Solenne smiled, though the light behind her eyes had begun to burn.

“Orange is heat you can see,” Lumi said. “Like the sun is hugging the buildings goodbye.”

The first siren rose in the distance, thin, far away, almost gentle.

Ravi cursed under his breath but did not stop the feed.

Lumi pointed towards the vent. “Green is what alive looks like when it’s trying. Like it’s pushing up through stone just to breathe.”

The sting sharpened. Solenne tasted metal.

“Keep looking,” she said.

The second siren joined the first.

Lumi clutched Solenne’s sleeve. “Mama?”

“I’m here. Tell me yellow.”

Lumi looked west, where the last light burned along the sea. “Yellow is loud but not mean. Like laughing from very far away.”

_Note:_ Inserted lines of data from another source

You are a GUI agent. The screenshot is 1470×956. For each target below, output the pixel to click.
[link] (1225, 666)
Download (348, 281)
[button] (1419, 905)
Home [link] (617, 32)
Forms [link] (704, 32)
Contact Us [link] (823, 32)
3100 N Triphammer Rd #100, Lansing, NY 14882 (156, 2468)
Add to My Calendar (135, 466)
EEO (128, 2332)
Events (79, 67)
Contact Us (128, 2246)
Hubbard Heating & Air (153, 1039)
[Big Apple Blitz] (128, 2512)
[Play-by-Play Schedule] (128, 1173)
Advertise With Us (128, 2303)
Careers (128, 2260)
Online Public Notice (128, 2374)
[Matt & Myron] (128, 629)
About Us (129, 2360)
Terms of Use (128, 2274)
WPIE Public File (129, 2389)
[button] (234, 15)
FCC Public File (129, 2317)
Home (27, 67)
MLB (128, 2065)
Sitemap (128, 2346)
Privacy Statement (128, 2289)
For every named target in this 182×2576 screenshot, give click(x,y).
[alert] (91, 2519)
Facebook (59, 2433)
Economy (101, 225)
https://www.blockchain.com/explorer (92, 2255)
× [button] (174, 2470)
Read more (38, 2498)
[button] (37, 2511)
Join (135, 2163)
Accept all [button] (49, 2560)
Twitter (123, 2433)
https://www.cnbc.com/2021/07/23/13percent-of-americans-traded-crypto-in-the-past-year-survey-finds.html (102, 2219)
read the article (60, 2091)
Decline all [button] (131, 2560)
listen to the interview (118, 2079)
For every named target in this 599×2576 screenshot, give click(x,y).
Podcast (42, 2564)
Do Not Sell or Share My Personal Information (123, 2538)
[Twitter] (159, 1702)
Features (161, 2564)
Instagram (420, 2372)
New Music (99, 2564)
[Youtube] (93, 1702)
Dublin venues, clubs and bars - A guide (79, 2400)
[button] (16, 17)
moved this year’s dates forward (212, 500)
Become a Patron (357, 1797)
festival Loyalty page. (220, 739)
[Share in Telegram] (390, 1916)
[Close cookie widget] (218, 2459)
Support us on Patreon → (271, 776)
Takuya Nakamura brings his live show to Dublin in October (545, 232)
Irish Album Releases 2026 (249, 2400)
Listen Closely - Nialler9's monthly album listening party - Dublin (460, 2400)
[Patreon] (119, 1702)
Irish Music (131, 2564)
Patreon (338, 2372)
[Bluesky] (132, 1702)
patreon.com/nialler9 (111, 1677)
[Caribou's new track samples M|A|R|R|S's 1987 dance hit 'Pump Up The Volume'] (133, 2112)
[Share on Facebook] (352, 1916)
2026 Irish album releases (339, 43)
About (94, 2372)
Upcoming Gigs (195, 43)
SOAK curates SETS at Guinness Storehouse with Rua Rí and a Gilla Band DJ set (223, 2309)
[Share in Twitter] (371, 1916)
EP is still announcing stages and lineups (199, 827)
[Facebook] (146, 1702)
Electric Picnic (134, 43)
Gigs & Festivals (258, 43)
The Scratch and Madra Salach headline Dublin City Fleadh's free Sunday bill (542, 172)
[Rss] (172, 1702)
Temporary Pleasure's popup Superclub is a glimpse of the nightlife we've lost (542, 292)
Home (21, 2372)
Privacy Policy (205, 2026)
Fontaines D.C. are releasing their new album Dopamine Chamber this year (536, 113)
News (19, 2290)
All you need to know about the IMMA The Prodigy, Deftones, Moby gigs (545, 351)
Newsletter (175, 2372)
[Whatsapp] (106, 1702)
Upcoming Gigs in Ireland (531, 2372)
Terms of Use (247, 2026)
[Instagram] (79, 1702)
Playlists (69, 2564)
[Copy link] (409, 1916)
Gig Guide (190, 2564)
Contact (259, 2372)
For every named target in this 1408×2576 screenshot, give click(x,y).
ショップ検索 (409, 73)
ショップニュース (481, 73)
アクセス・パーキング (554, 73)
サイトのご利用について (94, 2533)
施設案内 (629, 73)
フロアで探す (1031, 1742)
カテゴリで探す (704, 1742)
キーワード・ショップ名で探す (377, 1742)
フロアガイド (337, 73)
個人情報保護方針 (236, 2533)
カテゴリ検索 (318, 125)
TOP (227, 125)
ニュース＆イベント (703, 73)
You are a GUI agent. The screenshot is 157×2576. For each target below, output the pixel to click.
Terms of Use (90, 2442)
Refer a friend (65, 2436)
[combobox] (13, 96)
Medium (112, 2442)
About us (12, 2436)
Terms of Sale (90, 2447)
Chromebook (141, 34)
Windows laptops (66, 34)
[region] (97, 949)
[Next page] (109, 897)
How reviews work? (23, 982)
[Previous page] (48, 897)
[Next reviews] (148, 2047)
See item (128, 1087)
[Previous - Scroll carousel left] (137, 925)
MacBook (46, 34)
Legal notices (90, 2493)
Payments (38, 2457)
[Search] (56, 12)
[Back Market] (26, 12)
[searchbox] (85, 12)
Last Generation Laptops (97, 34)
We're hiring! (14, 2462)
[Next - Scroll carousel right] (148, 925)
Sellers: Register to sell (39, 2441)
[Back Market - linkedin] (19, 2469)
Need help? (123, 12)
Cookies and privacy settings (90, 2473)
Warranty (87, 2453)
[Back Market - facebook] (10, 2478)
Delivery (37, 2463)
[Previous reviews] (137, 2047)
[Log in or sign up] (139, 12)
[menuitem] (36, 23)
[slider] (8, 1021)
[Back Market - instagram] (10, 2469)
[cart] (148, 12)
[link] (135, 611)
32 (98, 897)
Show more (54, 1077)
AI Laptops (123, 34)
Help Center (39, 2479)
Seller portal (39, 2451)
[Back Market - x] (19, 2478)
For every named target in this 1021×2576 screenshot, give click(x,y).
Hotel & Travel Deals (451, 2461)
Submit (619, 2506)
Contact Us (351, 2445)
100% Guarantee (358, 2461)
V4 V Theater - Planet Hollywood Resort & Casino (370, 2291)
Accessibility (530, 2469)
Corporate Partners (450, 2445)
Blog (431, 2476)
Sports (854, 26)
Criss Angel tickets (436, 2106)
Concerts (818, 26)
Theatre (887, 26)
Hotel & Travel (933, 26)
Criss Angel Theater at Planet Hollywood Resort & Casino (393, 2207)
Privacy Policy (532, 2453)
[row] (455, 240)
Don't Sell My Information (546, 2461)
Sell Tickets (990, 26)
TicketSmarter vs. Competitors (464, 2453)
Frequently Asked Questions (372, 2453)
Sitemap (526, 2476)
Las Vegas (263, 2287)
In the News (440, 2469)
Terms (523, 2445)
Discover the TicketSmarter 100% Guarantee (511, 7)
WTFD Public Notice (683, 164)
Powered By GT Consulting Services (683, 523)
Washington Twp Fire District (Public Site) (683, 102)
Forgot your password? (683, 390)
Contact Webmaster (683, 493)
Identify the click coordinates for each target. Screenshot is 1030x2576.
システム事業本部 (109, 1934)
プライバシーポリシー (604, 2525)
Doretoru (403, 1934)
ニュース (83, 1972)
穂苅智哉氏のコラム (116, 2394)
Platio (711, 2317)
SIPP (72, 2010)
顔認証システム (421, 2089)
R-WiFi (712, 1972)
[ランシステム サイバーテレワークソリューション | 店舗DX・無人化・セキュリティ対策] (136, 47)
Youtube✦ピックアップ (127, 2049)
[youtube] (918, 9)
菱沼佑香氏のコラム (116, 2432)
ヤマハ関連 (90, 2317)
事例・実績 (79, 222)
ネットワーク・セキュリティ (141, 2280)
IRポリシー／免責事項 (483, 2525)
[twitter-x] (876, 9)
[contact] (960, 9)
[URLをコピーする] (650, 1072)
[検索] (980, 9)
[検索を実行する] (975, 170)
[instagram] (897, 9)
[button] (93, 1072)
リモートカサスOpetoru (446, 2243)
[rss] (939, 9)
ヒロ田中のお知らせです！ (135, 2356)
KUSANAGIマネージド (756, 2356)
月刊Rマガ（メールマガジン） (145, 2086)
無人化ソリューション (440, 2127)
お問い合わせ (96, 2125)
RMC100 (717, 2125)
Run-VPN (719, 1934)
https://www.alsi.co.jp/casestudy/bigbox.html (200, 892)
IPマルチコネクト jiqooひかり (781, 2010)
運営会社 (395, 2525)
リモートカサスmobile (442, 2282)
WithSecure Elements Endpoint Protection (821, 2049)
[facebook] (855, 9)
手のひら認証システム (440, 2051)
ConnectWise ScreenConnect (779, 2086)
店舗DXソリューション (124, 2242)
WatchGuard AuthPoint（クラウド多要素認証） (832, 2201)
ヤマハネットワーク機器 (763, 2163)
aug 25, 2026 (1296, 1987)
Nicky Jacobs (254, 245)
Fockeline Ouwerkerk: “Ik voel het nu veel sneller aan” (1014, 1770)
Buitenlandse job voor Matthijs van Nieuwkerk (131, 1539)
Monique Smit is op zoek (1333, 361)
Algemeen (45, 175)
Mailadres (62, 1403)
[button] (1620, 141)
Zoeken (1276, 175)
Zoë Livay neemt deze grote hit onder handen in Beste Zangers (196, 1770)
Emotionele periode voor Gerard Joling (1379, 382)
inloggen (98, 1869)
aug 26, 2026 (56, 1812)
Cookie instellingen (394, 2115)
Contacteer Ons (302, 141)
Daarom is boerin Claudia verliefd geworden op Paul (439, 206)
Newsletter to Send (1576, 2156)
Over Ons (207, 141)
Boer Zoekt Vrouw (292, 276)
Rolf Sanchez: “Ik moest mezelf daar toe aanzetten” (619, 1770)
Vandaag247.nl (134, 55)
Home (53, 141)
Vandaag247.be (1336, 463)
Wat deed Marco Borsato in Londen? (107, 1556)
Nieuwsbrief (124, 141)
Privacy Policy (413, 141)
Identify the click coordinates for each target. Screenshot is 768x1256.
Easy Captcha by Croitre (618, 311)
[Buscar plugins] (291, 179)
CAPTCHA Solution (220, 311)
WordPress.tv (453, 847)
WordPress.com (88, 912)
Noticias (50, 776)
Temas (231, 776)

The drones appeared over the roofline, three black shapes against the burning sky.

UNLICENSED SPECTRUM EVENT DETECTED. REMAIN STILL.

Ravi stepped back from the console, hands raised.

Solenne did not move.

“Purple,” she said.

Lumi cried openly now. “Purple is blue keeping a secret. Deep and quiet and a little bit magic.”

Boots pounded on the roof. Human officers this time, smooth helmets and faceless. They seized Solenne’s arms.

“Red,” Solenne called.

Lumi looked straight at her, face wet, furious with love.

“Red is scared,” Lumi said. “Red is angry. Red is love when it can’t stay quiet.”

The officers dragged Solenne backward.

She did not fight. She kept her eyes on her daughter.

The roof door swallowed Solenne and the officers.

In the stairwell, grey walls and grey boots closed around her.

They put Solenne in the back of a windowless transport. The doors sealed. The engine hummed.

For a while, she saw nothing.

Then, through a scratch in the metal near the floor, a thin blade of evening slipped in. No colour. Not anymore. Just the leaden grey of a city that had taught itself to call hunger peace.

Solenne closed her eyes.

The colours had already begun to fade: the gold at the horizon, the blue beyond the rooftops, the green insisting itself through stone. But Lumi’s voice stayed clear.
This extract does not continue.